What you return must be an exact copy of the lines in the listing below between the line holding "凱渥酒店-制服店 (604, 2216)" and the line holding "Leave a comment (280, 863)", inclusive, and nothing more.

**THE RECORDS**
-=-=-

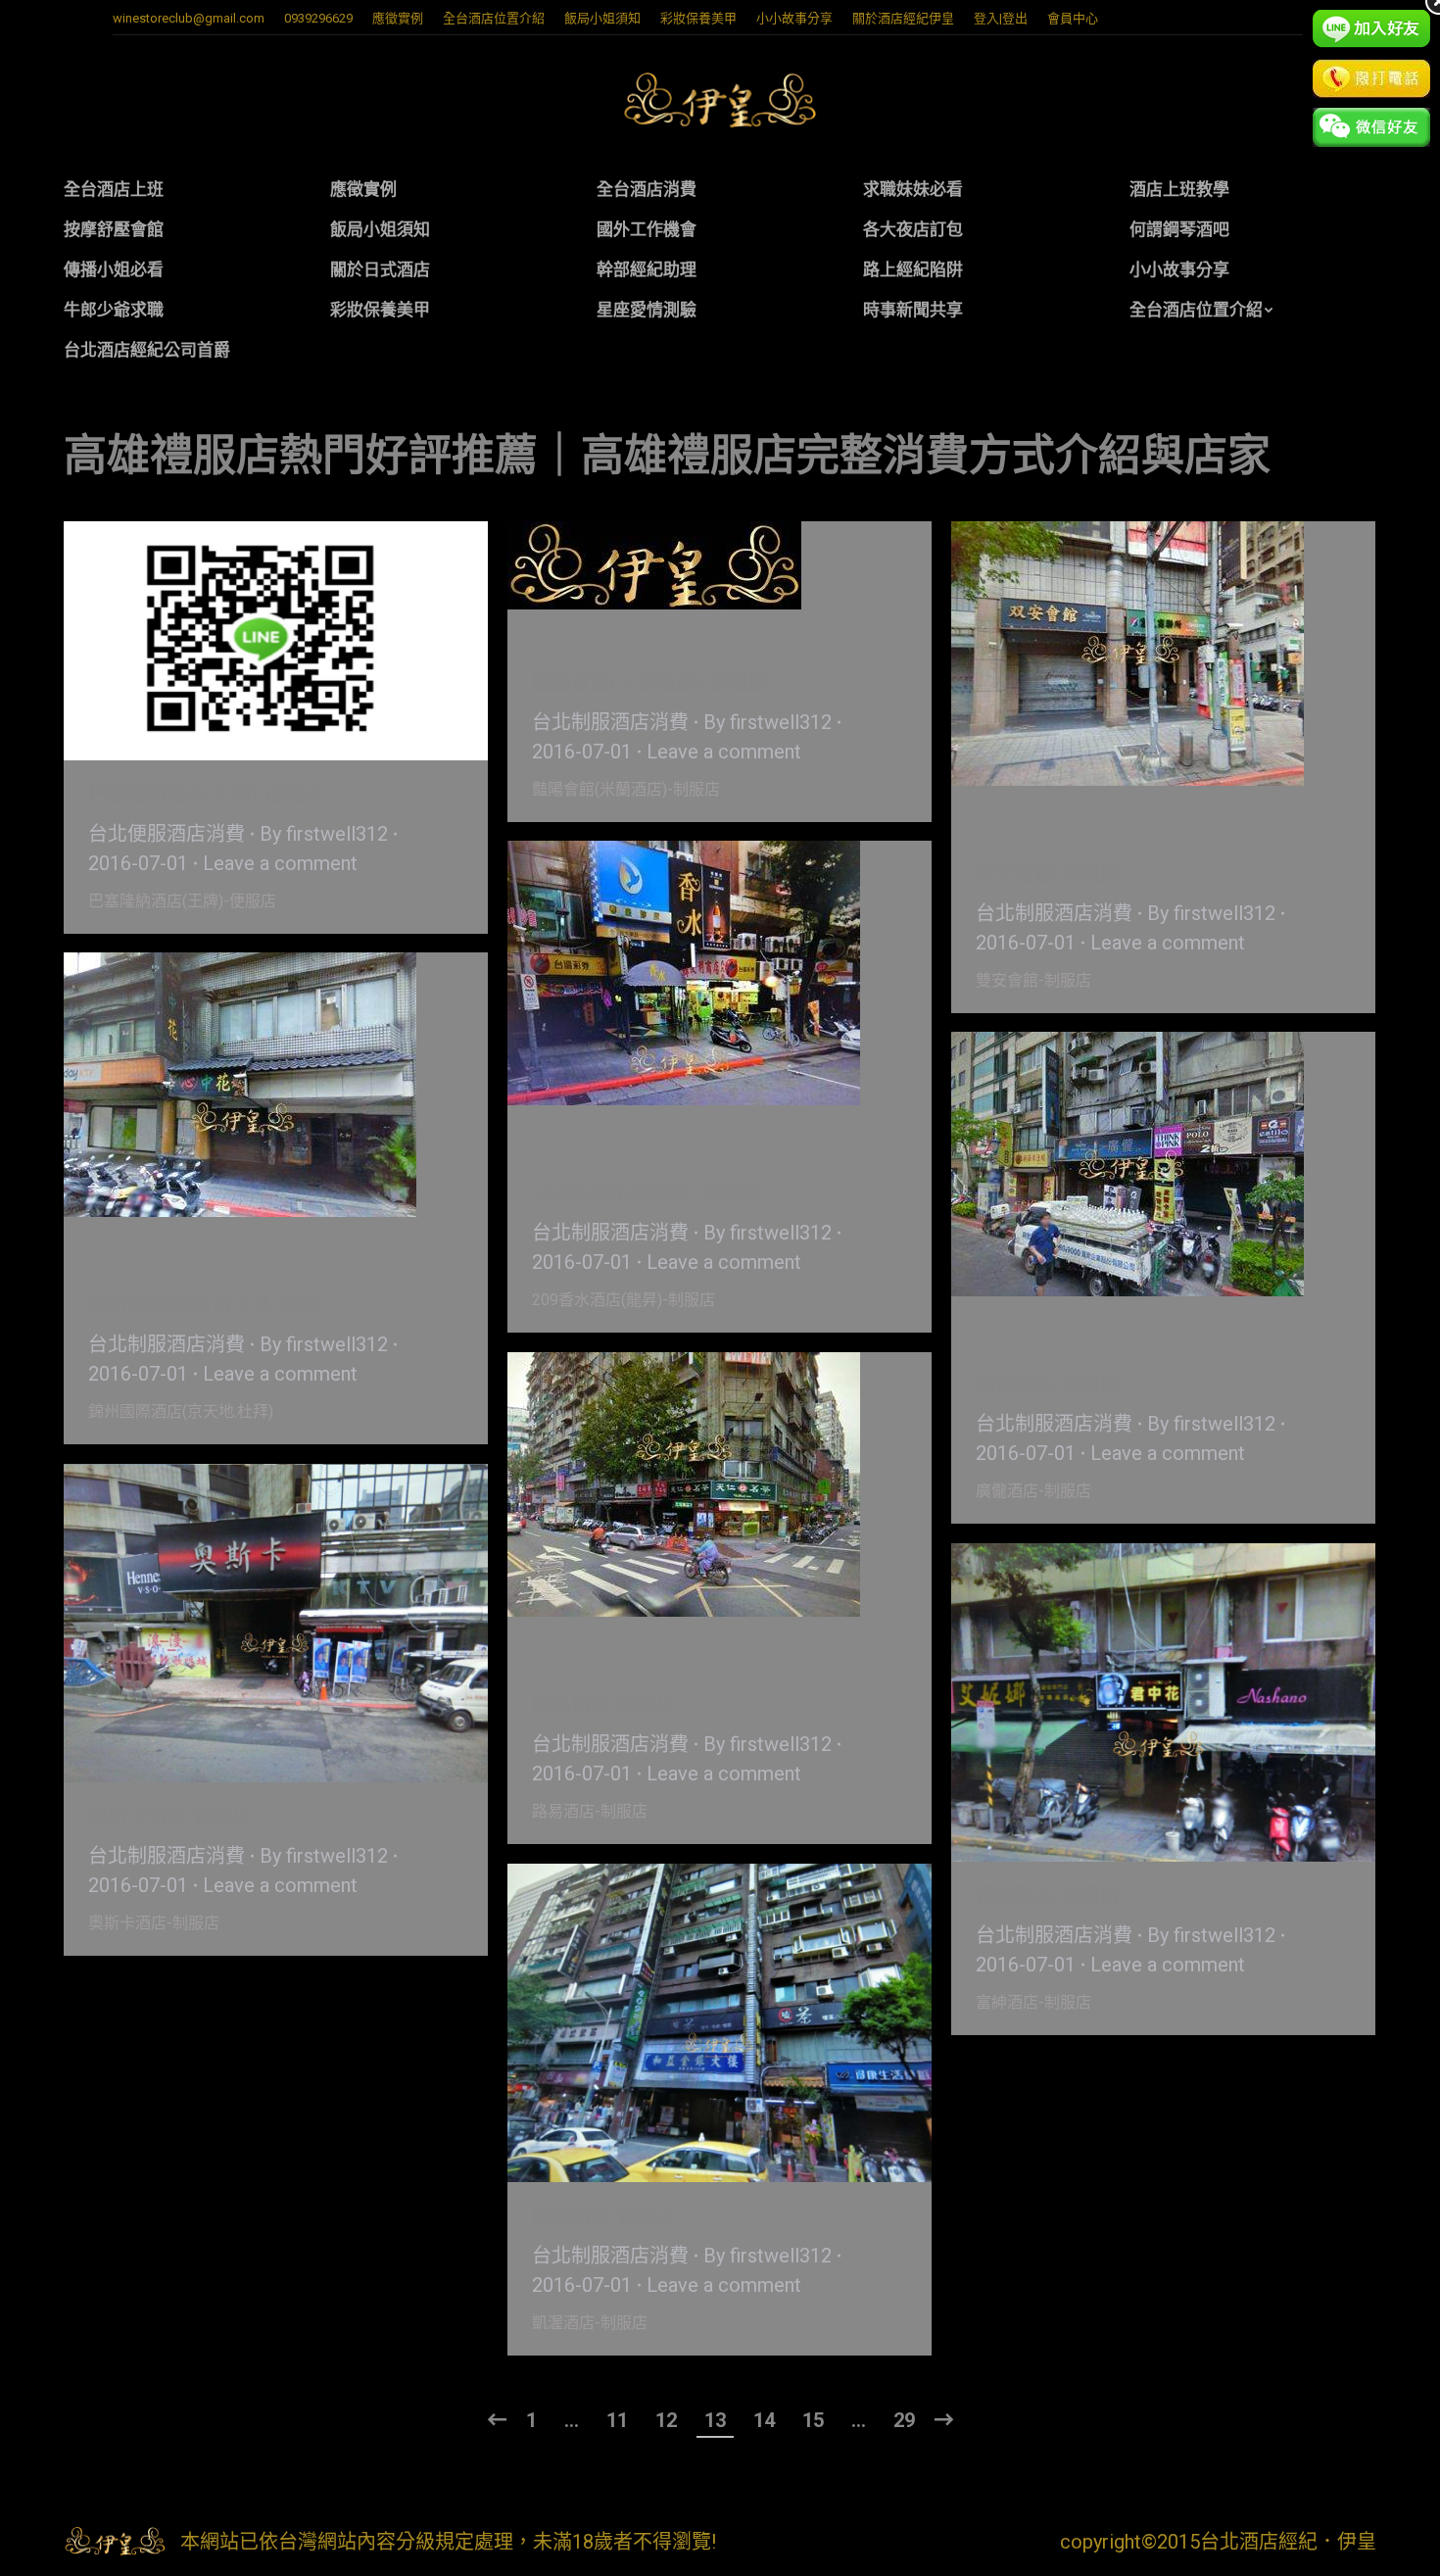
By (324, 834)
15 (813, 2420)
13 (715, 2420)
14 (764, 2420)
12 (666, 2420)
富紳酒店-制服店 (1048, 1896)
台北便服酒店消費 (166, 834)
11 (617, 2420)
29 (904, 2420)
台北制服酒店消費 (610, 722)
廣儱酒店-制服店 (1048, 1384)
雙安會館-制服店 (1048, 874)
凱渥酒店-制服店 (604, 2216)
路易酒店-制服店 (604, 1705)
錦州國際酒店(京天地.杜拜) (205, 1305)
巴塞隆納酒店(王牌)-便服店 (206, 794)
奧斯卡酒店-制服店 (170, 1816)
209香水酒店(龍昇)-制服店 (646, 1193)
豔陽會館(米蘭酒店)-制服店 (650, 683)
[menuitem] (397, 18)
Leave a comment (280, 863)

-=-=-

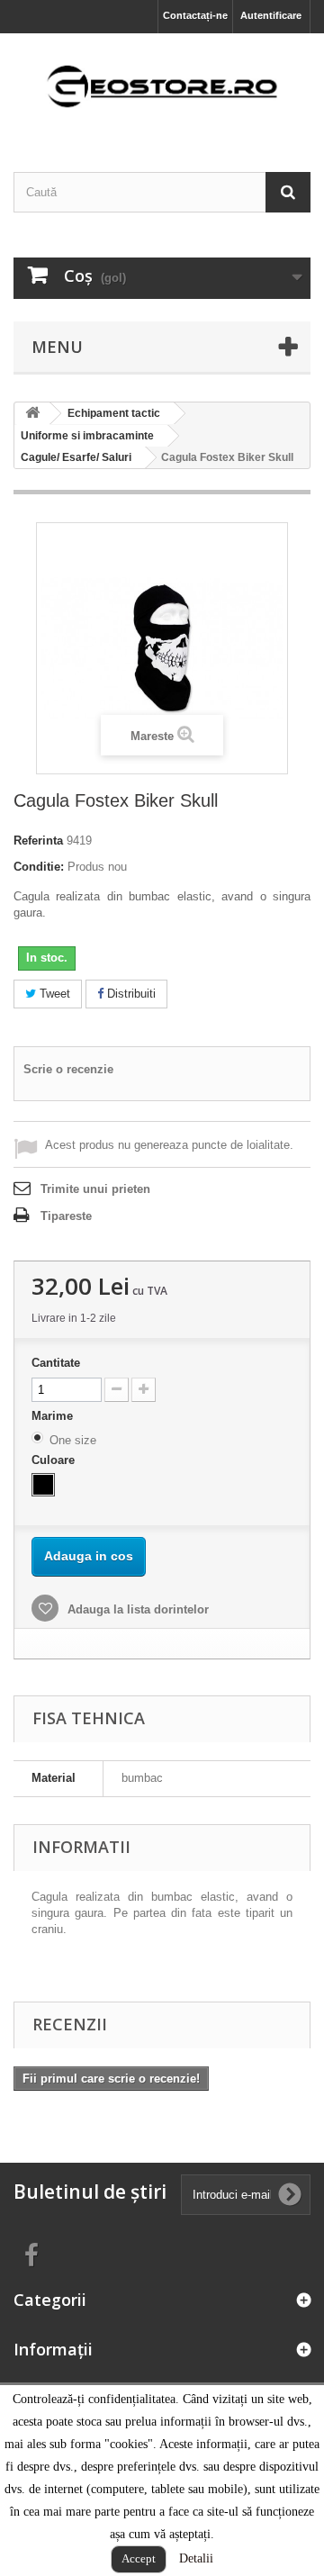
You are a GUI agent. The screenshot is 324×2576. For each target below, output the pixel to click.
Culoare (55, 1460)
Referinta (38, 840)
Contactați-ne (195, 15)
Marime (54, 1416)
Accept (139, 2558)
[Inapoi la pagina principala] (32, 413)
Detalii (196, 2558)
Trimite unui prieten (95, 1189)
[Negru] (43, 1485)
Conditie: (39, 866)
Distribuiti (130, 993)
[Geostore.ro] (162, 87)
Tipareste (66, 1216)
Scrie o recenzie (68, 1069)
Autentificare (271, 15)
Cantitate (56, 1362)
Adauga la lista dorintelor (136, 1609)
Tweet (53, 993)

-=-=-

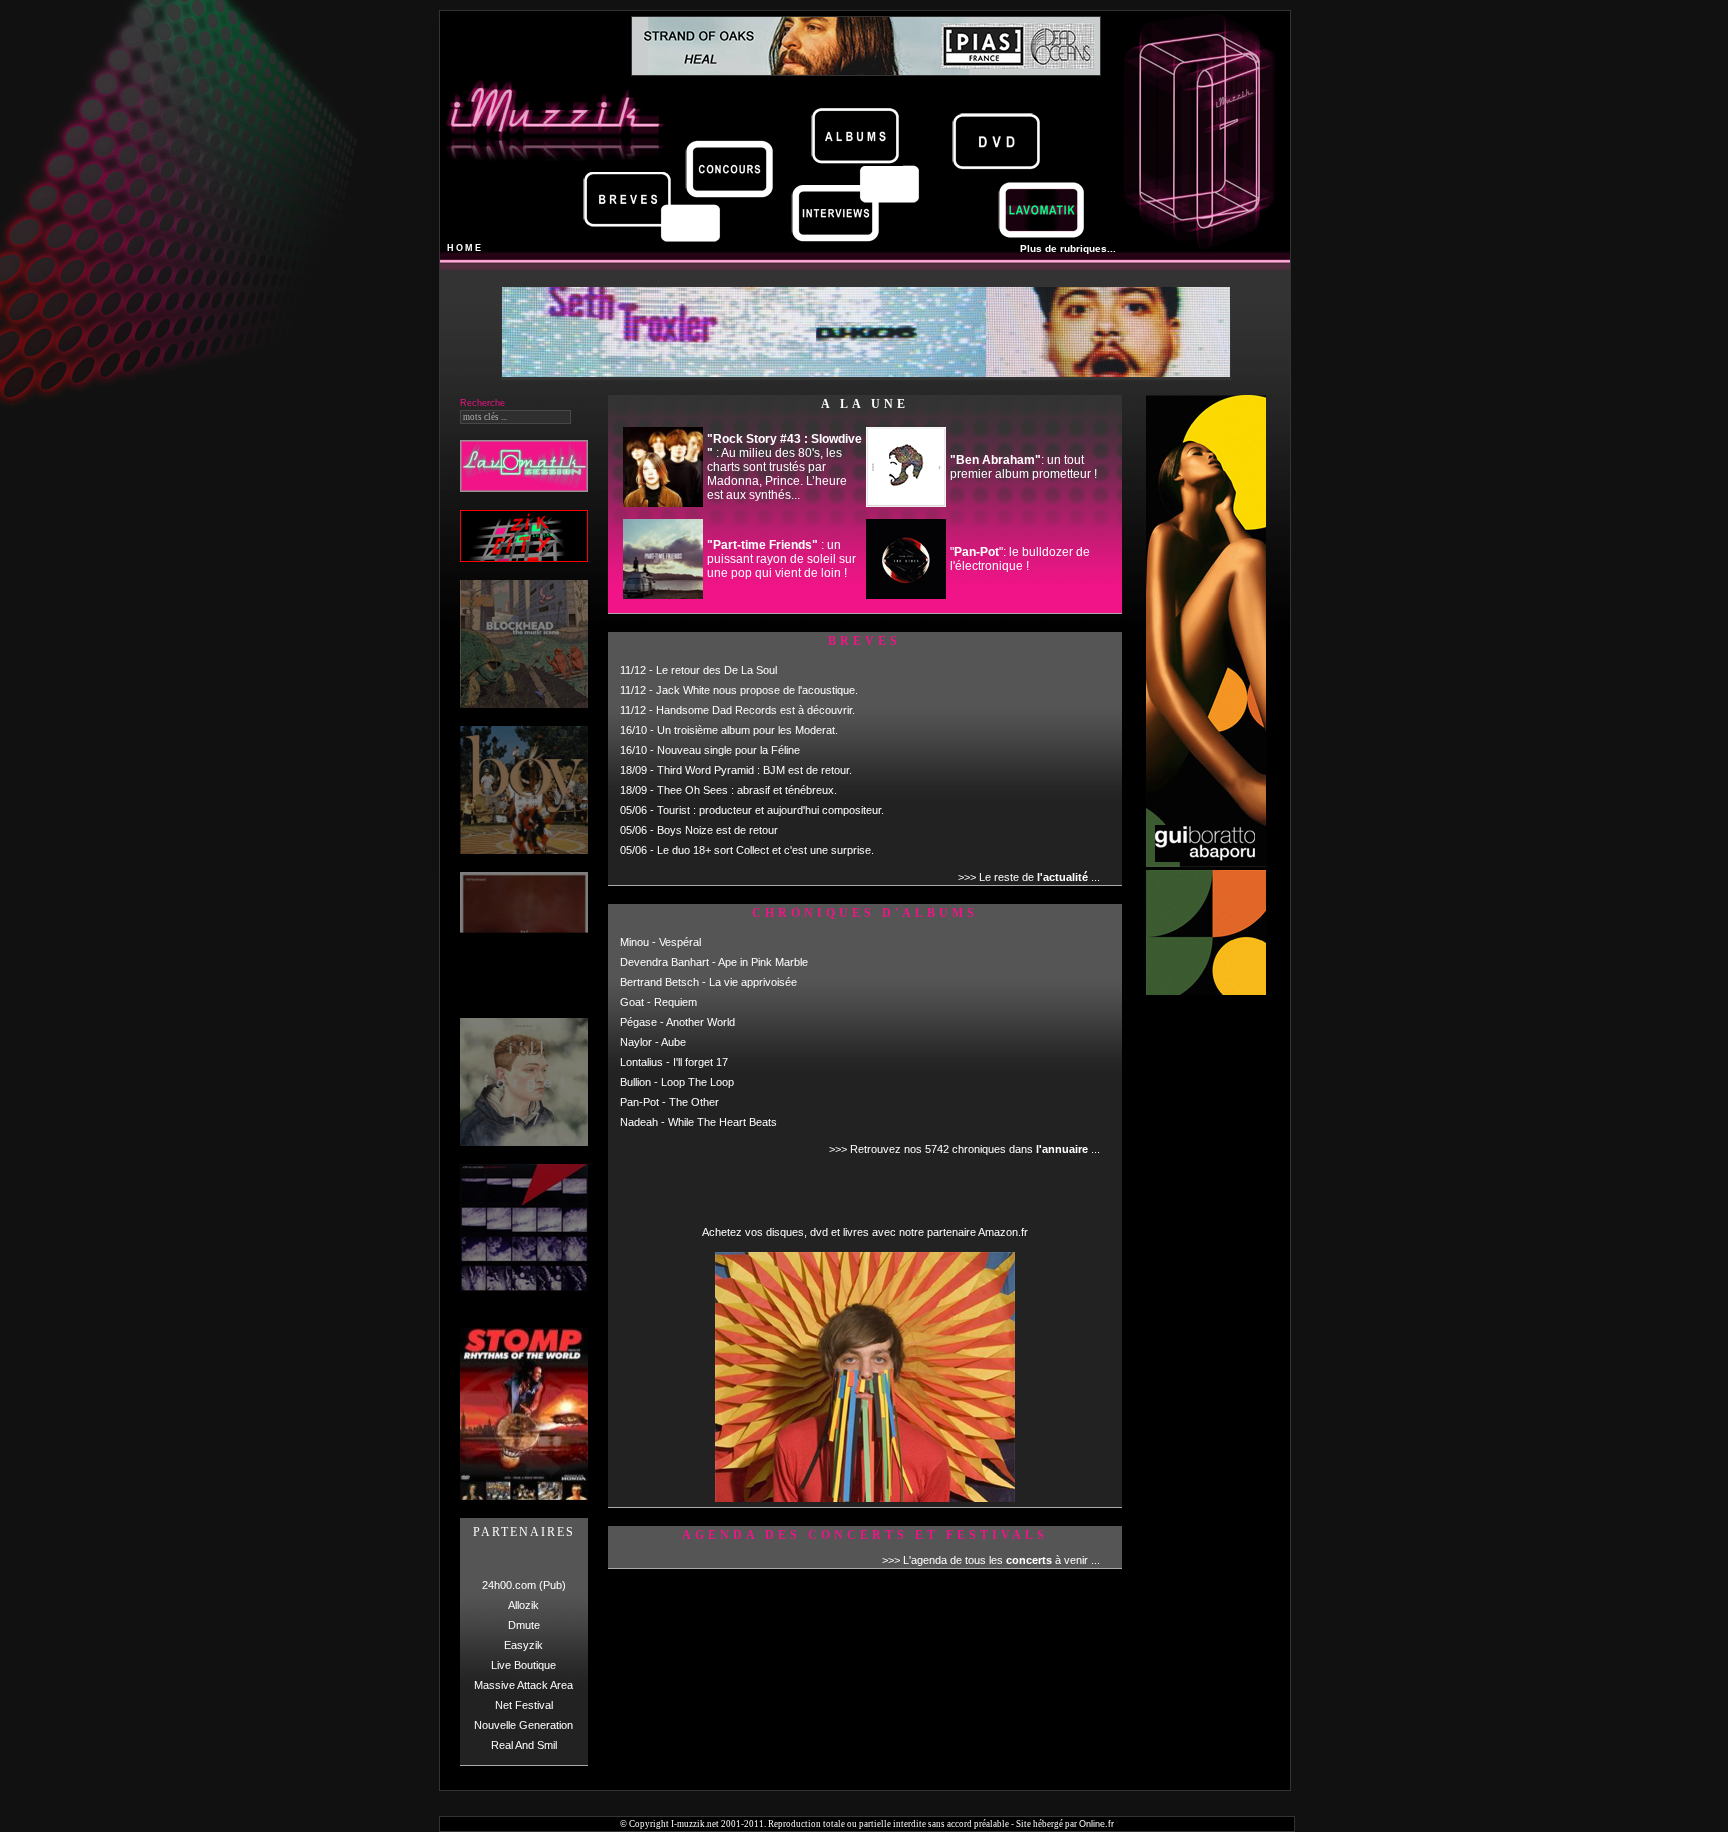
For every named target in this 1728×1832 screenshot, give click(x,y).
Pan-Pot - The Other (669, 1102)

-=-=-

**PROBLEM SOLUTION**
凱渥酒店-制服店 (604, 2216)
路易酒店-制服店 (604, 1705)
錦州國際酒店(京天地.杜拜) (205, 1305)
巴塞隆納酒店(王牌)-便服店 (206, 794)
奧斯卡酒店-制服店 (170, 1816)
209香水酒店(龍昇)-制服店 (646, 1193)
豔陽會館(米蘭酒店)-制服店 (650, 683)
[menuitem] (397, 18)
Leave a comment (280, 863)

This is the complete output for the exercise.